What to do:
What lines in the records below contain the string "list"? Copy every one.

Information supplied:
------

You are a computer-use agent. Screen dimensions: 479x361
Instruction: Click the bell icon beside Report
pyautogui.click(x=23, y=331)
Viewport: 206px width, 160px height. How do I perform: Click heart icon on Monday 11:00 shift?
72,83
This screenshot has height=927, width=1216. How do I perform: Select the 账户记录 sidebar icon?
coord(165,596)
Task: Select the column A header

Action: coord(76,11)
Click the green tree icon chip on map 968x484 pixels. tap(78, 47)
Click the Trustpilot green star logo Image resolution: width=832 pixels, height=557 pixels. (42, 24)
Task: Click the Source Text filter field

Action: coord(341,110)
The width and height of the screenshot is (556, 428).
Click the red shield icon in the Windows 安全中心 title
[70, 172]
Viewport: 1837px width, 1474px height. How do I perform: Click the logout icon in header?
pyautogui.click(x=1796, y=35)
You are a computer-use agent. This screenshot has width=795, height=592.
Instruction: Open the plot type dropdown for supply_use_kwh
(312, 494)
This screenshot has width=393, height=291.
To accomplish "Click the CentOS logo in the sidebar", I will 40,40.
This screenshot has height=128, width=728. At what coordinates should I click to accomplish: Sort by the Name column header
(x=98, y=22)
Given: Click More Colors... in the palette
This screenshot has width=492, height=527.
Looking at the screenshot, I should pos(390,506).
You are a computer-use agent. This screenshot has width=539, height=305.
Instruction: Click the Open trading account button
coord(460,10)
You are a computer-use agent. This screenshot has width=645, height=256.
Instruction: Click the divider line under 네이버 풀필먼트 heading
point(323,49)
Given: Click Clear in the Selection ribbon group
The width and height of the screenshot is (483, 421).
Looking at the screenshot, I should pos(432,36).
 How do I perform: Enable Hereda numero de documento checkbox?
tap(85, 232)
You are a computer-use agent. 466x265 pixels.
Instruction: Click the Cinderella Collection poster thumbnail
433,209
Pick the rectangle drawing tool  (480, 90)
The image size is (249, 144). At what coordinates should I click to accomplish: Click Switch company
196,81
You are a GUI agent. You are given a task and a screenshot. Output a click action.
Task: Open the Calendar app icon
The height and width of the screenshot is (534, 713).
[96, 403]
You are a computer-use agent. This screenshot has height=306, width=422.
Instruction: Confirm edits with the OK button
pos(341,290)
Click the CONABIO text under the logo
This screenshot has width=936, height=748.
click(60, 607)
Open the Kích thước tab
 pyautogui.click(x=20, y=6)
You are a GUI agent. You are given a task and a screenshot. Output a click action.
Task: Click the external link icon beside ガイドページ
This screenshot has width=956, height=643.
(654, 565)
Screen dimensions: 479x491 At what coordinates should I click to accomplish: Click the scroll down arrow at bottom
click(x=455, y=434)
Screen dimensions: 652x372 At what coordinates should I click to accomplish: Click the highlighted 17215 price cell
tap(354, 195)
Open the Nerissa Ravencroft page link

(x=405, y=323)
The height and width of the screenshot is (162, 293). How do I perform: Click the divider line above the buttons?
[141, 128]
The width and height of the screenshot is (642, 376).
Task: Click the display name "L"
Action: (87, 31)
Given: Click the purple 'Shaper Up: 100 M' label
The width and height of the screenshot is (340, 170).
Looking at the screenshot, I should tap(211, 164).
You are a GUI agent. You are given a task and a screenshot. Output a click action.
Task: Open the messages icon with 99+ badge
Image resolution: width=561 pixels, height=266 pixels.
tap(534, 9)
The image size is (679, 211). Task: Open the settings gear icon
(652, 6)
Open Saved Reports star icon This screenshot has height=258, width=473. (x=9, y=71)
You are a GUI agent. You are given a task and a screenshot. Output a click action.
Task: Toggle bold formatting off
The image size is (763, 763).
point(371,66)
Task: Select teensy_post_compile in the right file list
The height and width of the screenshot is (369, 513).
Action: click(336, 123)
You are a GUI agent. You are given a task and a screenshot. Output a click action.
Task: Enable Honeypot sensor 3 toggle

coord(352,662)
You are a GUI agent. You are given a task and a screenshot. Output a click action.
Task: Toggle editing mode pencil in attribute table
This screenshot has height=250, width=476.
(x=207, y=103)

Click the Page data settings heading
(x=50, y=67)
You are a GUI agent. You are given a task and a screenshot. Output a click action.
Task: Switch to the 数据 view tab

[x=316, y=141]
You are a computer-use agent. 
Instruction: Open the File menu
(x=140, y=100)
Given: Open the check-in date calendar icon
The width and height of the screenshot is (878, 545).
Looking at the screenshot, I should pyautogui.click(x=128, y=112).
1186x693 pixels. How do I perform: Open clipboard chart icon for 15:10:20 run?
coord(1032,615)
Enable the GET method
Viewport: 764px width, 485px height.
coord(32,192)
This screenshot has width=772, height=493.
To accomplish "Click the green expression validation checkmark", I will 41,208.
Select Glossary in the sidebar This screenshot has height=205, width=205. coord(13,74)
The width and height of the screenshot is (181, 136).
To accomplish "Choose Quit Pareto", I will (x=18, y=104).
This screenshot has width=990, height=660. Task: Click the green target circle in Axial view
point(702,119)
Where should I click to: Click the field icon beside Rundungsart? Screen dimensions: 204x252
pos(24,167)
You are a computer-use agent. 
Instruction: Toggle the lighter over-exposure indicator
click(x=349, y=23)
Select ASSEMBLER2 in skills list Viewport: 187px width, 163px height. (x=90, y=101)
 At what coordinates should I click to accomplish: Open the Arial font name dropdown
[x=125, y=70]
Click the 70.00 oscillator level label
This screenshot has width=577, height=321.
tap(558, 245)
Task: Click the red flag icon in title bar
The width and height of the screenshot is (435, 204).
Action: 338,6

------

Answer for the task:
Task: Select teensy_post_compile in the right file list
Select ASSEMBLER2 in skills list Viewport: 187px width, 163px height. (x=90, y=101)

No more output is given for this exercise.